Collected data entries
*-*-*
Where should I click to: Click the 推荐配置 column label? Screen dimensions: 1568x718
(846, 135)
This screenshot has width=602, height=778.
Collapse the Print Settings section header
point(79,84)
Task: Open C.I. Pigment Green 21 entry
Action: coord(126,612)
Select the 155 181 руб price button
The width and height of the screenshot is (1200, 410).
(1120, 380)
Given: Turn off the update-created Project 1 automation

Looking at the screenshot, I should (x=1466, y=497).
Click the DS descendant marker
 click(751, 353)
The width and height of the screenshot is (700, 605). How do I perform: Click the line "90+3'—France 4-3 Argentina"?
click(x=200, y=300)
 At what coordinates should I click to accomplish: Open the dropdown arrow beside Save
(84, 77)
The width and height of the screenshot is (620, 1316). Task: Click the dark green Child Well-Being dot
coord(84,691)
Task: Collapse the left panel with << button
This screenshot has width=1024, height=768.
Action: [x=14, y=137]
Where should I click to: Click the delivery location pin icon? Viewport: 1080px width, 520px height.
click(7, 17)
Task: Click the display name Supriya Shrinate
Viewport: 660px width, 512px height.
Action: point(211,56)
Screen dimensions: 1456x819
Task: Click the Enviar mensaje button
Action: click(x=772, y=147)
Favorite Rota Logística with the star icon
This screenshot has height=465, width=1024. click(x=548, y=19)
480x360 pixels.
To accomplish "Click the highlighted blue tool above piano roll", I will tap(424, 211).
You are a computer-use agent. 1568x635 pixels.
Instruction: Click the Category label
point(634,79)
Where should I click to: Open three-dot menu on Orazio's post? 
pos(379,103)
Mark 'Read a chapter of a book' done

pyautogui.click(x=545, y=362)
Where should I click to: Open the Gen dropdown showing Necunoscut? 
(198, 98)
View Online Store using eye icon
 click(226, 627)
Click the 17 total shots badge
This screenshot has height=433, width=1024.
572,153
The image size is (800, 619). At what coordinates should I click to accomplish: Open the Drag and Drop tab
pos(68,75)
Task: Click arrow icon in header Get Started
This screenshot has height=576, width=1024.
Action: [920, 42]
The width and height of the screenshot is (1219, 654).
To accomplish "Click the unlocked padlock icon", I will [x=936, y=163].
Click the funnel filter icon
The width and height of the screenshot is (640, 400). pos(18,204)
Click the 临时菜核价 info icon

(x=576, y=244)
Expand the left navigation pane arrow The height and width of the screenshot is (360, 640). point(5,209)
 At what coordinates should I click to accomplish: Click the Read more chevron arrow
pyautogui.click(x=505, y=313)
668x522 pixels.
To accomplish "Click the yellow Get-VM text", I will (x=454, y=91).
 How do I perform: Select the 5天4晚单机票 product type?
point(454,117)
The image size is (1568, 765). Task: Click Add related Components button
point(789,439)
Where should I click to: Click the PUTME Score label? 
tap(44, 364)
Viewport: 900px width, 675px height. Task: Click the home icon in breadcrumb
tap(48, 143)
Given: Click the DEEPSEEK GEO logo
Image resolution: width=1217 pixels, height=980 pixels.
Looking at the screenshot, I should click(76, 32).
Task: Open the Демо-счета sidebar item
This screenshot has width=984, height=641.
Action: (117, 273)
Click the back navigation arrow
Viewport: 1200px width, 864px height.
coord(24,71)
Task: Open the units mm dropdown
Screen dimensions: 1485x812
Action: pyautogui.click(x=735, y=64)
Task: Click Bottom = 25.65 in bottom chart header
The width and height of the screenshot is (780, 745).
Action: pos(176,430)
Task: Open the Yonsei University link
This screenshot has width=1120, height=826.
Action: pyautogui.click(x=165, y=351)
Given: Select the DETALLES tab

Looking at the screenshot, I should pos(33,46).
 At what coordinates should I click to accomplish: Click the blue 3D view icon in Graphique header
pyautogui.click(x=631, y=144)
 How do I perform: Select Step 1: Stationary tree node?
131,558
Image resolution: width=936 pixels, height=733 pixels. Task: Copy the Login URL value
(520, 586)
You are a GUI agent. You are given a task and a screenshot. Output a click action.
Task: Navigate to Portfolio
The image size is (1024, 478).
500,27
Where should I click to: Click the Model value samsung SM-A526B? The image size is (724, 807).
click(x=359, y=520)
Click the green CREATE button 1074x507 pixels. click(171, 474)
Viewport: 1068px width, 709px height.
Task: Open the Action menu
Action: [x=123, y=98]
*-*-*
=== TRY IT ===
Go through the records above and copy each one exactly.

=== REPLY TO THE EXERCISE ===
Where should I click to: Click the 推荐配置 column label? Screen dimensions: 1568x718
(846, 135)
This screenshot has width=602, height=778.
Collapse the Print Settings section header
point(79,84)
Task: Open C.I. Pigment Green 21 entry
Action: coord(126,612)
Select the 155 181 руб price button
The width and height of the screenshot is (1200, 410).
(1120, 380)
Given: Turn off the update-created Project 1 automation

Looking at the screenshot, I should (x=1466, y=497).
Click the DS descendant marker
 click(751, 353)
The width and height of the screenshot is (700, 605). How do I perform: Click the line "90+3'—France 4-3 Argentina"?
click(x=200, y=300)
 At what coordinates should I click to accomplish: Open the dropdown arrow beside Save
(84, 77)
The width and height of the screenshot is (620, 1316). Task: Click the dark green Child Well-Being dot
coord(84,691)
Task: Collapse the left panel with << button
This screenshot has width=1024, height=768.
Action: [x=14, y=137]
Where should I click to: Click the delivery location pin icon? Viewport: 1080px width, 520px height.
click(7, 17)
Task: Click the display name Supriya Shrinate
Viewport: 660px width, 512px height.
Action: point(211,56)
Screen dimensions: 1456x819
Task: Click the Enviar mensaje button
Action: click(x=772, y=147)
Favorite Rota Logística with the star icon
This screenshot has height=465, width=1024. click(x=548, y=19)
480x360 pixels.
To accomplish "Click the highlighted blue tool above piano roll", I will tap(424, 211).
You are a computer-use agent. 1568x635 pixels.
Instruction: Click the Category label
point(634,79)
Where should I click to: Open three-dot menu on Orazio's post? 
pos(379,103)
Mark 'Read a chapter of a book' done

pyautogui.click(x=545, y=362)
Where should I click to: Open the Gen dropdown showing Necunoscut? 
(198, 98)
View Online Store using eye icon
 click(226, 627)
Click the 17 total shots badge
This screenshot has height=433, width=1024.
572,153
The image size is (800, 619). At what coordinates should I click to accomplish: Open the Drag and Drop tab
pos(68,75)
Task: Click arrow icon in header Get Started
This screenshot has height=576, width=1024.
Action: [920, 42]
The width and height of the screenshot is (1219, 654).
To accomplish "Click the unlocked padlock icon", I will [x=936, y=163].
Click the funnel filter icon
The width and height of the screenshot is (640, 400). pos(18,204)
Click the 临时菜核价 info icon

(x=576, y=244)
Expand the left navigation pane arrow The height and width of the screenshot is (360, 640). point(5,209)
 At what coordinates should I click to accomplish: Click the Read more chevron arrow
pyautogui.click(x=505, y=313)
668x522 pixels.
To accomplish "Click the yellow Get-VM text", I will (x=454, y=91).
 How do I perform: Select the 5天4晚单机票 product type?
point(454,117)
The image size is (1568, 765). Task: Click Add related Components button
point(789,439)
Where should I click to: Click the PUTME Score label? 
tap(44, 364)
Viewport: 900px width, 675px height. Task: Click the home icon in breadcrumb
tap(48, 143)
Given: Click the DEEPSEEK GEO logo
Image resolution: width=1217 pixels, height=980 pixels.
Looking at the screenshot, I should click(76, 32).
Task: Open the Демо-счета sidebar item
This screenshot has width=984, height=641.
Action: (117, 273)
Click the back navigation arrow
Viewport: 1200px width, 864px height.
coord(24,71)
Task: Open the units mm dropdown
Screen dimensions: 1485x812
Action: pyautogui.click(x=735, y=64)
Task: Click Bottom = 25.65 in bottom chart header
The width and height of the screenshot is (780, 745).
Action: pos(176,430)
Task: Open the Yonsei University link
This screenshot has width=1120, height=826.
Action: pyautogui.click(x=165, y=351)
Given: Select the DETALLES tab

Looking at the screenshot, I should pos(33,46).
 At what coordinates should I click to accomplish: Click the blue 3D view icon in Graphique header
pyautogui.click(x=631, y=144)
 How do I perform: Select Step 1: Stationary tree node?
131,558
Image resolution: width=936 pixels, height=733 pixels. Task: Copy the Login URL value
(520, 586)
You are a GUI agent. You are given a task and a screenshot. Output a click action.
Task: Navigate to Portfolio
The image size is (1024, 478).
500,27
Where should I click to: Click the Model value samsung SM-A526B? The image size is (724, 807).
click(x=359, y=520)
Click the green CREATE button 1074x507 pixels. click(171, 474)
Viewport: 1068px width, 709px height.
Task: Open the Action menu
Action: [x=123, y=98]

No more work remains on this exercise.